I also understand that Unicode defines its own "Hiragana_or_Katakana" code that
is needed for character classification of a few characters (this specific code
is not used as script codes for bibliographic reference, and that's a good
justification for listing the "script" name in ISO-15924 between parentheses as
this is a technical requirement, however ISO-15924 still accepted to encode it
under N°=412, Code=Hrkt.)

I also understand that Unicode also needs script IDs for "Common" and "Inherit".

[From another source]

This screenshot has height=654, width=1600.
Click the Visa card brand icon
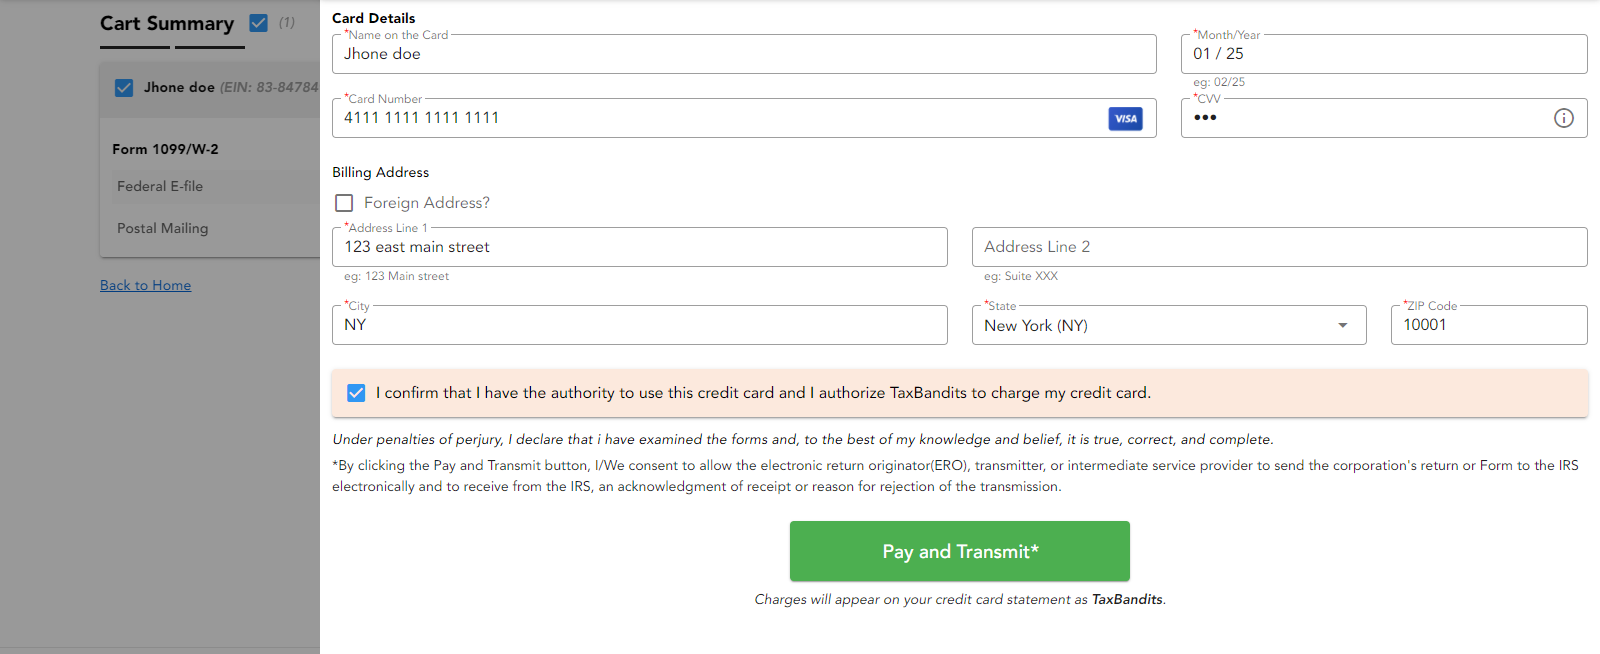pos(1126,118)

ISO-15924 also includes a "ID" column that should reflect the script ID used in
Unicode character properties.

BUT:

I note these quirks:
- The ISO-15924 text incorrectly references the IDs "Old Italic", "Linear B",
"Canadian Aboriginal" with spaces, but the actual script IDs as defined in UAX
#24 use underscores.
- Unicode already defines three script ids that have no correspondance in
ISO-15924: "Limbe", "Tai Le", Cypriot". Should there exist now a request to map
these scripts with IDs in ISO-15924?
- Isn't the Unicode script ID "Common" mapping to the ISO-15924 code "Zyyy"
(N°=998) for undetermined script?
- Should there exist a "Zwww" code in ISO 15924 for the Unicode "Inherited"
script ID?

Many ISO-15924 code exist that are candidate for encoding within Unicode with
their own script ID to be defined later. For example these have been already
discussed here:
    %N°;code;English name;nom français
    100;Mero;Meriotic;méroïtique
    115;Phnx;Phoenician;phénicien
    120;Tfng;Tifinagh (Berber);tifinagh (berbère)
    140;Mnda;Mandaean;mandéen //Is it same as Mende "Kikakui" Syllabic?
    282;Plrd;Pollard Phonétic;phonétique de Pollard
    300;Brah;Brahmi;brâhmî
    360;Java;Javanese;javanais
    365;Batk;Batak;batak
    ...
and many others that are in the Unicode roadmap.
For these scripts, does Unicode need to define its own script ID?
Or shouldn't simply Unicode deprecate script IDs in favor of ISO-15924 codes?
This may be important because UAX#24 is a normative reference in the W3C CSS3
specification, and may be the existing Unicode IDs should become aliases of
ISO-15924 codes.

Next message: E. Keown: "Re: Vertical BIDI"
Previous message: E. Keown: "Re: Archaic-Greek/Palaeo-Hebrew (was, interleaved ordering; was, Phoenician)"
Next in thread: Philippe Verdy: "Re: ISO-15924 script nodes and UAX#24 script IDs"
Maybe reply: Philippe Verdy: "Re: ISO-15924 script nodes and UAX#24 script IDs"
Maybe reply: Michael Everson: "Re: ISO-15924 script nodes and UAX#24 script IDs"
Maybe reply: jameskass@att.net: "Re: ISO-15924 script nodes and UAX#24 script IDs"
Reply: Doug Ewell: "Re: ISO-15924 script nodes and UAX#24 script IDs"
Messages sorted by: [ date ] [ thread ] [ subject ] [ author ] [ attachment ]
Mail actions: [ respond to this message ] [ mail a new topic ]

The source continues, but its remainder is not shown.